После обеда Матвей с Костей разобрали свои кофры и коробки, вынули и принялись налаживать оборудование. Стойки, штативы, удлинители, кабели, риг, стедикам, осветительные приборы, всем этим в итоге была заставлена и завалена вся гостиная комната, даже диван и компьютерный стол со стоящим на нем широкоформатным монитором. С особым трепетом вынимали из кофров две камеры и сменные объективы. Для Андрея Юрьевича эти камеры выглядели как части пульта управления фантастическим кораблем пришельцев. Костя совершенно преобразился. Он весь светился радостью и обращался с ними бережнее, чем мать со своим первенцем.

– Такой камерой снимали «Годзиллу» и «Железный человек 3», – с гордостью объяснял он. – Фантом Флекс два Ка! Сто тысяч зеленых! А этой – «Теорию большого взрыва».

На второй камере, Sony F55, доверяли работать ему, когда нужен был второй оператор. Она была попроще, но любил он ее еще крепче.

– Настя, что у нас со сценарием? – спросила Яна Львовна.

– Уже готов! Я такое придумала!

– Замаскировала больной бред под сказку? – предположил Костик. Настя фыркнула, Яна Львовна рассмеялась.

– Ну пошли, обсудим. Не понравится – будешь переделывать.

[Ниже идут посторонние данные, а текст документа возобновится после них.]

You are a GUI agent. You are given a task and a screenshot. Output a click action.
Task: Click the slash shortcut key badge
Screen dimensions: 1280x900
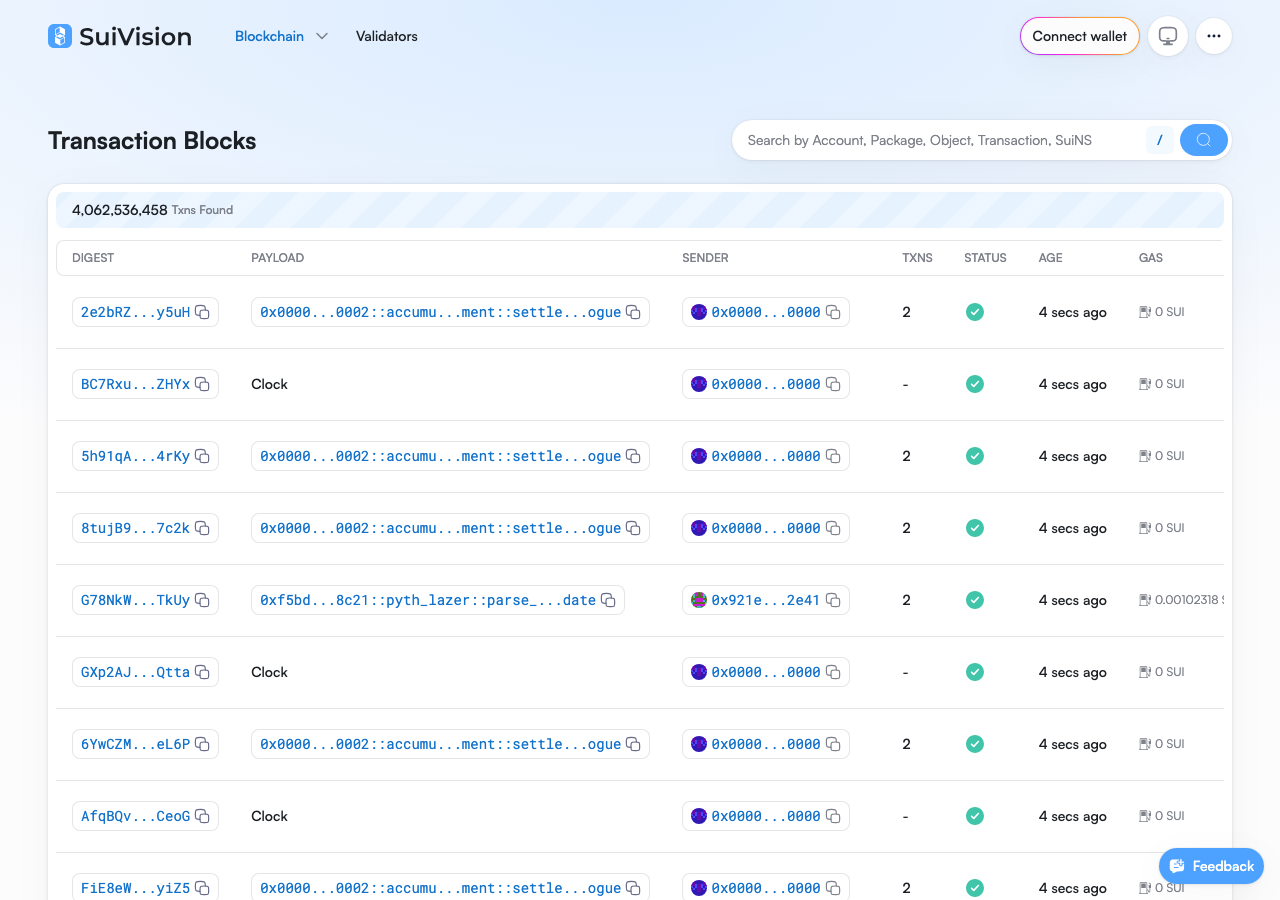(x=1159, y=140)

Они поднялись наверх и уединились вдвоем в своей комнате. Через час туда вызвали Мотю. Еще через несколько минут из-за плотно закрытой двери понеслись его громкие крики и ругательства. Яна Львовна отвечала на повышенных, тоже не слишком стесняясь в выражениях. Молчала только Настя. Костя прислушивался и хихикал. Андрею Юрьевичу было неловко.

– Не знаешь, как вчера наши в футбол сыграли? – спросил он, чтобы заглушить их крики и свою неловкость. Костик внимательно посмотрел ему в глаза.

– А «наши» – это кто?

– «Зенит», – удивившись, ответил Андрей Юрьевич. Других команд для него не существовало.

– А-а.

Костик задумался.

– Кто болеет за «Зенит», в туалете криво ссыт! – выкрикнул он внезапно фанатскую речевку. – Кто болеет за «Спартак», у того дела ништяк! Ты хоть лопни, ты хоть тресни, наш «Спартак» на первом месте!